- _THE RECORDS_
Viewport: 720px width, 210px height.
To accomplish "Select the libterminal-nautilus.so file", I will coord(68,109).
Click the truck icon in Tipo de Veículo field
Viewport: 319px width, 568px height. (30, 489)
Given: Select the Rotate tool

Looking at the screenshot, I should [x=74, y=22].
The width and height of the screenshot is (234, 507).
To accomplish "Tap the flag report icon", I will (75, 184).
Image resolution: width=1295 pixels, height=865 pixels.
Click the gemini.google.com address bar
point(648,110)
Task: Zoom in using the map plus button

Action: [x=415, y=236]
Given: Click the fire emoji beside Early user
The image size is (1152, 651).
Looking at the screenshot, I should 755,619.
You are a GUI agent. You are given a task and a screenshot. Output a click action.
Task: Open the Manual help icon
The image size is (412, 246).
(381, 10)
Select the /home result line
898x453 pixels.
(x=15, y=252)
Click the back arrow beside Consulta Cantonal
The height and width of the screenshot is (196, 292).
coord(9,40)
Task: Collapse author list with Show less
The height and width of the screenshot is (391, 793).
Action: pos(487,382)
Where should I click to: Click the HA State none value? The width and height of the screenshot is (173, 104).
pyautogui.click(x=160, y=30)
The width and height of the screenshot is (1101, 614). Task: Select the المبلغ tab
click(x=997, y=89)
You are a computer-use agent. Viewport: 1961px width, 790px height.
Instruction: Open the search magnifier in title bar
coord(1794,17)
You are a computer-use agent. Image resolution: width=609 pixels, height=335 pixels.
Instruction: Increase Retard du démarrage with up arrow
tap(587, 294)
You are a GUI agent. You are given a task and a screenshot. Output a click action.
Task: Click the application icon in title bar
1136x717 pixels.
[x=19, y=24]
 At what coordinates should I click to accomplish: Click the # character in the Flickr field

- _WORK TO COMPLETE_
Give back the entries above precisely as they appear.

- _OUTPUT FOR THIS TASK_
Viewport: 720px width, 210px height.
To accomplish "Select the libterminal-nautilus.so file", I will coord(68,109).
Click the truck icon in Tipo de Veículo field
Viewport: 319px width, 568px height. (30, 489)
Given: Select the Rotate tool

Looking at the screenshot, I should [x=74, y=22].
The width and height of the screenshot is (234, 507).
To accomplish "Tap the flag report icon", I will (75, 184).
Image resolution: width=1295 pixels, height=865 pixels.
Click the gemini.google.com address bar
point(648,110)
Task: Zoom in using the map plus button

Action: [x=415, y=236]
Given: Click the fire emoji beside Early user
The image size is (1152, 651).
Looking at the screenshot, I should 755,619.
You are a GUI agent. You are given a task and a screenshot. Output a click action.
Task: Open the Manual help icon
The image size is (412, 246).
(381, 10)
Select the /home result line
898x453 pixels.
(x=15, y=252)
Click the back arrow beside Consulta Cantonal
The height and width of the screenshot is (196, 292).
coord(9,40)
Task: Collapse author list with Show less
The height and width of the screenshot is (391, 793).
Action: pos(487,382)
Where should I click to: Click the HA State none value? The width and height of the screenshot is (173, 104).
pyautogui.click(x=160, y=30)
The width and height of the screenshot is (1101, 614). Task: Select the المبلغ tab
click(x=997, y=89)
You are a computer-use agent. Viewport: 1961px width, 790px height.
Instruction: Open the search magnifier in title bar
coord(1794,17)
You are a computer-use agent. Image resolution: width=609 pixels, height=335 pixels.
Instruction: Increase Retard du démarrage with up arrow
tap(587, 294)
You are a GUI agent. You are given a task and a screenshot. Output a click action.
Task: Click the application icon in title bar
1136x717 pixels.
[x=19, y=24]
 At what coordinates should I click to accomplish: Click the # character in the Flickr field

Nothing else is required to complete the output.